Stored data:
# # # # #

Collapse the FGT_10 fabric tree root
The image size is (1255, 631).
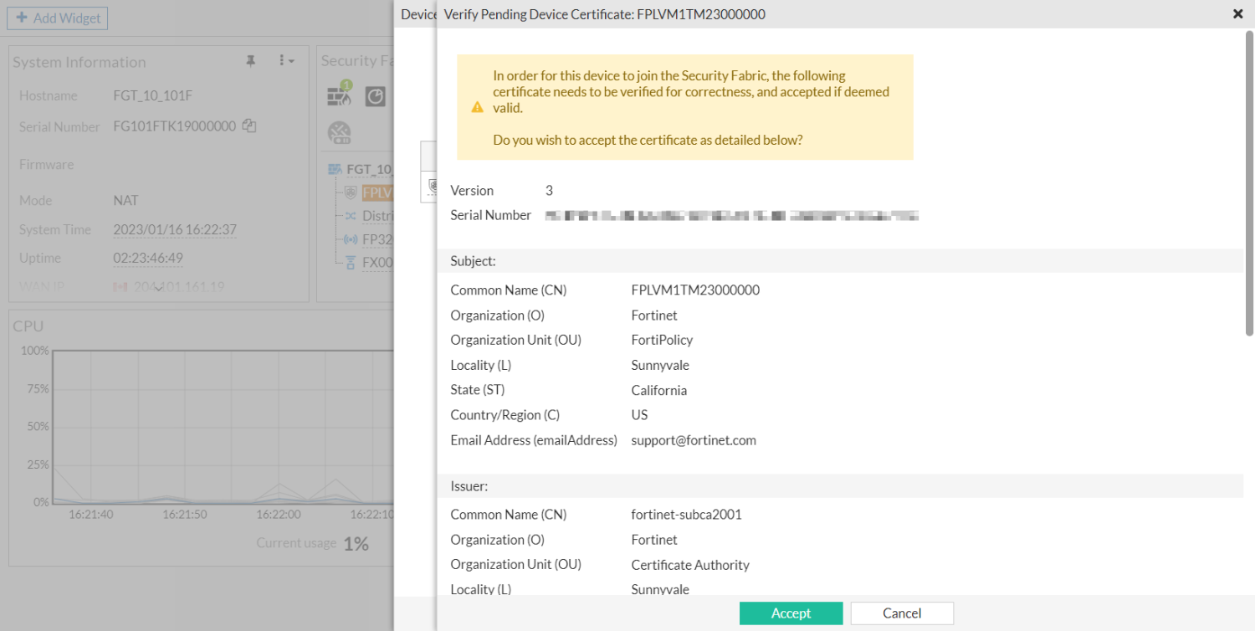click(334, 168)
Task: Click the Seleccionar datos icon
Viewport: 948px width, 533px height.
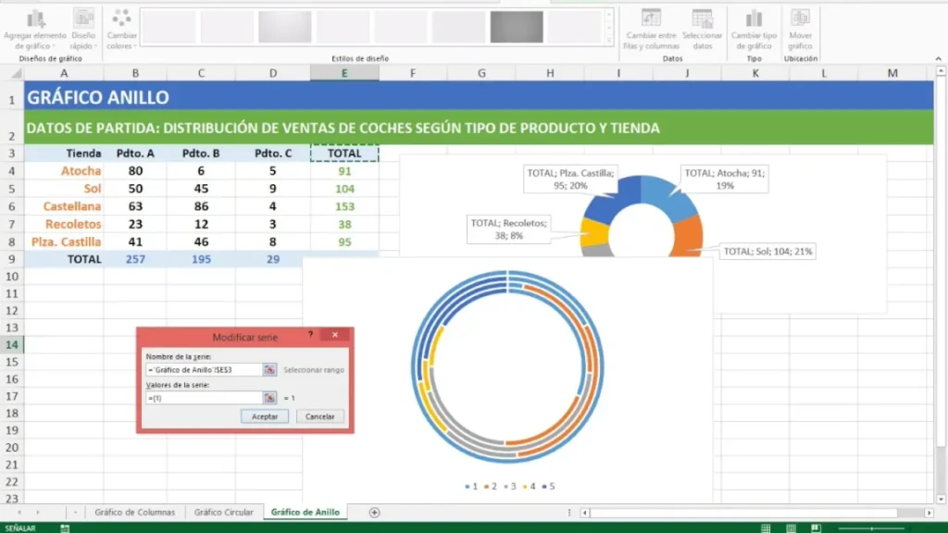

# # # # #

■ Instructions to follow
Line by line, write out the records above exactly, skipping the pictures.

■ Output for this task
Collapse the FGT_10 fabric tree root
The image size is (1255, 631).
click(334, 168)
Task: Click the Seleccionar datos icon
Viewport: 948px width, 533px height.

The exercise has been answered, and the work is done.